Over half of mortgage borrowers concerned about renewals

A new survey has found that 53% of Canadian mortgage borrowers are concerned about the prospect of higher monthly payments at renewal time.

However, most respondents (52%) also said they have a plan in place to help deal with any potential payment shock, the RATESDOTCA and BNN Bloomberg survey found.

For those who said they have a plan to deal with higher payments, these are the top actions:

  • Decrease spending in other areas of their budget (38%)
  • Rely on savings to make up the difference (9%)
  • Take out a loan (2%)
  • Sell their home (2%)

For more than half of those polled (51%), switching lenders isn’t part of their plan when their mortgage comes up for renewal. Another 9% weren’t aware they could switch, the findings revealed.

According to the survey, which was conducted by Leger, 16% of respondents said they don’t need a plan since they expect to be able to easily handle any rise in payments. Another 20% said they have no plan at all.

Fixed-rate borrowers could be in for a payment shock

Borrowers with an adjustable-rate mortgage have already seen their monthly payments soar in tandem with the Bank of Canada’s last six consecutive rate hikes. In just eight months, the Bank has raised its overnight target rate by 350 basis points.

Even many with static-payment variable rates have been having to increase their monthly payments to cover the rising interest portion.

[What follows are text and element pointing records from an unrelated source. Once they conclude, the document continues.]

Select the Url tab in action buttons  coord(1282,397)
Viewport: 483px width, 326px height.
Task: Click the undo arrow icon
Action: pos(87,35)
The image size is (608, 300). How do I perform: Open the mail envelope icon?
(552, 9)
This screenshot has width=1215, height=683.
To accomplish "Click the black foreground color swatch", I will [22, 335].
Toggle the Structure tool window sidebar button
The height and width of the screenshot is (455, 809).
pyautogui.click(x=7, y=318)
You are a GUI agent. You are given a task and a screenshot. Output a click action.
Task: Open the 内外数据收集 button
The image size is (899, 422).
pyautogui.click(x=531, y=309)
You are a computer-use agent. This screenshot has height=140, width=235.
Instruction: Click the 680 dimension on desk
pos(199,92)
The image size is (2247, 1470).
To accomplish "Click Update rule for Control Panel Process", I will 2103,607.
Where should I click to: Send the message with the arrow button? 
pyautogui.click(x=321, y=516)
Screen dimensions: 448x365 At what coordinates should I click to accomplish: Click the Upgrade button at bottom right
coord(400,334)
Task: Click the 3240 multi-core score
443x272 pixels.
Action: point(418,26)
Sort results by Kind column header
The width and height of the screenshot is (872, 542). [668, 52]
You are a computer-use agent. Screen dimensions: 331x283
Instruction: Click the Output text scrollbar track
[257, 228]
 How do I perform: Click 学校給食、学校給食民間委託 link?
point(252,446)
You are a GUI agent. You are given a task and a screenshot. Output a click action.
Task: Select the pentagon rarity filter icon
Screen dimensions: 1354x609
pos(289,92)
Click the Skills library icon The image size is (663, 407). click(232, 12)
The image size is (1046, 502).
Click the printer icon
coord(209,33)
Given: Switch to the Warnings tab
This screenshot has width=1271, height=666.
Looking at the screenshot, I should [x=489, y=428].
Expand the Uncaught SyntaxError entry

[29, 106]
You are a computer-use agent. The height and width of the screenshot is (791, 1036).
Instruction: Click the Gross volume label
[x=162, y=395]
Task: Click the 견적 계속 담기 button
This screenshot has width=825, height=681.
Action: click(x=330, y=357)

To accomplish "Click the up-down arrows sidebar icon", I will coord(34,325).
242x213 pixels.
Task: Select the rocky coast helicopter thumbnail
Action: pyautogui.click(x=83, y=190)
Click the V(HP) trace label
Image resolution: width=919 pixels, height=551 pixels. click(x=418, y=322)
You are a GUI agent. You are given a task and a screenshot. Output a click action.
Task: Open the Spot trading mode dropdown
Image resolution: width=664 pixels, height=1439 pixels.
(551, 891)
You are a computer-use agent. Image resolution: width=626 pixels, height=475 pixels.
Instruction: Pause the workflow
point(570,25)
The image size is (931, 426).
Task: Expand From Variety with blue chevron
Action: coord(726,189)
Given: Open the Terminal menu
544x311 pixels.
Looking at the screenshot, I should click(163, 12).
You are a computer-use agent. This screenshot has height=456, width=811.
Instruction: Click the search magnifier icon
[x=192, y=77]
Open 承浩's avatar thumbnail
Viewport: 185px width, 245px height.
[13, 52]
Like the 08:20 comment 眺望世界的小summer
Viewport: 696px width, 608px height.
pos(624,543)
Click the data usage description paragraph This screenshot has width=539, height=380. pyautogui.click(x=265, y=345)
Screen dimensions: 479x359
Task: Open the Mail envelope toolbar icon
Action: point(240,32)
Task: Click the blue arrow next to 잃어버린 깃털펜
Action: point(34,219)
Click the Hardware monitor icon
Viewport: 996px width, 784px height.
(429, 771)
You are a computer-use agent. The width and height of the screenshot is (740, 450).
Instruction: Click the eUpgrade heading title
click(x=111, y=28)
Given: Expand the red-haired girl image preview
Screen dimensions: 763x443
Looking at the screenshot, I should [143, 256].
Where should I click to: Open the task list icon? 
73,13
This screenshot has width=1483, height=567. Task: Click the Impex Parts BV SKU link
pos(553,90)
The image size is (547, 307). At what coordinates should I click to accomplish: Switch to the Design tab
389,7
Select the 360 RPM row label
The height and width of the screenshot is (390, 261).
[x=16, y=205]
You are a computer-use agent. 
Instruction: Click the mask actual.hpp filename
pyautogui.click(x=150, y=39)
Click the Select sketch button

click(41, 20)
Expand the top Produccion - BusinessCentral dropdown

But fixed-rate borrowers, particularly those who secured ultra-low mortgage rates in 2020 and 2021, are expected to see the largest jumps when they renew in the coming years.

With fixed rates now averaging close to 6%, even those renewing today are seeing a substantial rise in payments, according to Ben Rabidoux of Edge Realty Analytics.

Historically, if you look at the interest cost at the time a 5-year fixed-rate mortgage borrower took out their mortgage and compared it to their renewal rate towards the end of their term, most were renewing at a monthly savings of $78 for every $100,000 they originally borrowed, Rabidoux pointed out during a webinar for subscribers.

“Fast-forward to today, and what we’re finding is people who renew at a 5-year fixed rate are now paying, by my math, about $100 more for every $100,000 originally borrowed,” he said. “That’s not a small hit whatsoever.”

Clinton Wilkins of CENTUM Home Lenders Ltd. drew attention to this issue during the broker panel session at the recent National Mortgage Conference in Vancouver.

“I’m concerned about the people that are coming up for renewal the next 12, 18 months who were in those very low, ultra-low rates. The ones that had the 1.49% rate and now have to renew into a 5-point-whatever percent interest rate,” he said.

“Some customers are having a hard time financially, and some customers were really relying on maybe doing a refinance to put themselves in a better financial position,” he added. “Now they can’t because of [falling values].”

An opportunity for brokers to provide guidance

Another panelist at that same session, Rob Campbell of Premiere Mortgage Centre, noted that now is the time for mortgage brokers to really prove their value as they help guide clients through this turbulent time.

“There’s opportunity because people are going to need someone to help them through this process. Whether that’s the product that they’re in, if they’re coming up for renewal, having payment shock or rate shock or whatever…they need guidance,” he said. “It’s been really easy. It’s not easy anymore.”